• Text to read:
** BEGIN **
ANP: Add Support for Nodes as Egress Peers #4164

tssurya · 2024-02-17T23:37:08Z

- What this PR does and why is it needed
This PR adds support for node Egress peer in ANP and BANP.
API changes added as part of: kubernetes-sigs/network-policy-api@23d3882

- Special notes for reviewers

- How to verify it
unit tests and e2e's have been added (e2e's will run and merge as part of #4235)

- Description for the changelog

allow support for selecting nodes as egress peers

coveralls · 2024-02-18T15:27:03Z

coverage: 52.247% (-0.2%) from 52.442%
when pulling a06afda on tssurya:anp-node-selectors
into 7fed976 on ovn-org:master.

netlify · 2024-03-15T20:08:04Z

✅ Deploy Preview for subtle-torrone-bb0c84 ready!

Name	Link
🔨 Latest commit	`a06afda`
🔍 Latest deploy log	https://app.netlify.com/sites/subtle-torrone-bb0c84/deploys/660bd1bcbf348300086cc353
😎 Deploy Preview	https://deploy-preview-4164--subtle-torrone-bb0c84.netlify.app
📱 Preview on mobile	Toggle QR Code... Use your smartphone camera to open QR code link.

To edit notification comments on pull requests, go to your Netlify site configuration.

jcaamano · 2024-03-25T15:23:36Z

@tssurya looks good to me.

Couple of things:
a) any criteria that I might be missing about using logging level 4 vs for example 5? default is 3 in our downstream, right?
** END **
• Brief:
Reproduce the pull request thread word for word, starting at the words "allow support for" and stopping after "for subtle-torrone-bb0c84 ready!". The material that comes next is not needed.

• Stored data:
** BEGIN **
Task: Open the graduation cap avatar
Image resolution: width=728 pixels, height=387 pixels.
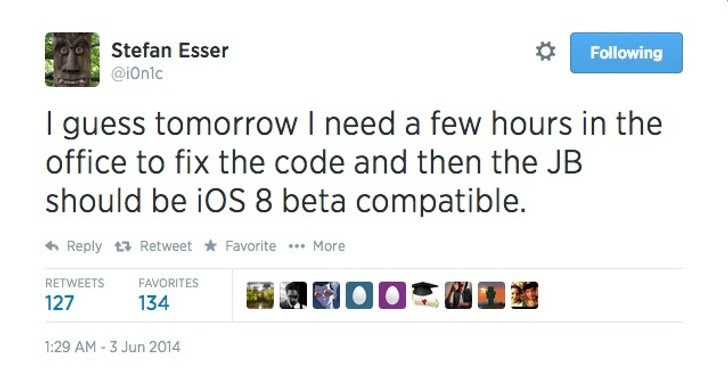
** END **
• Output for this exercise:
allow support for selecting nodes as egress peers

coveralls · 2024-02-18T15:27:03Z

coverage: 52.247% (-0.2%) from 52.442%
when pulling a06afda on tssurya:anp-node-selectors
into 7fed976 on ovn-org:master.

netlify · 2024-03-15T20:08:04Z

✅ Deploy Preview for subtle-torrone-bb0c84 ready!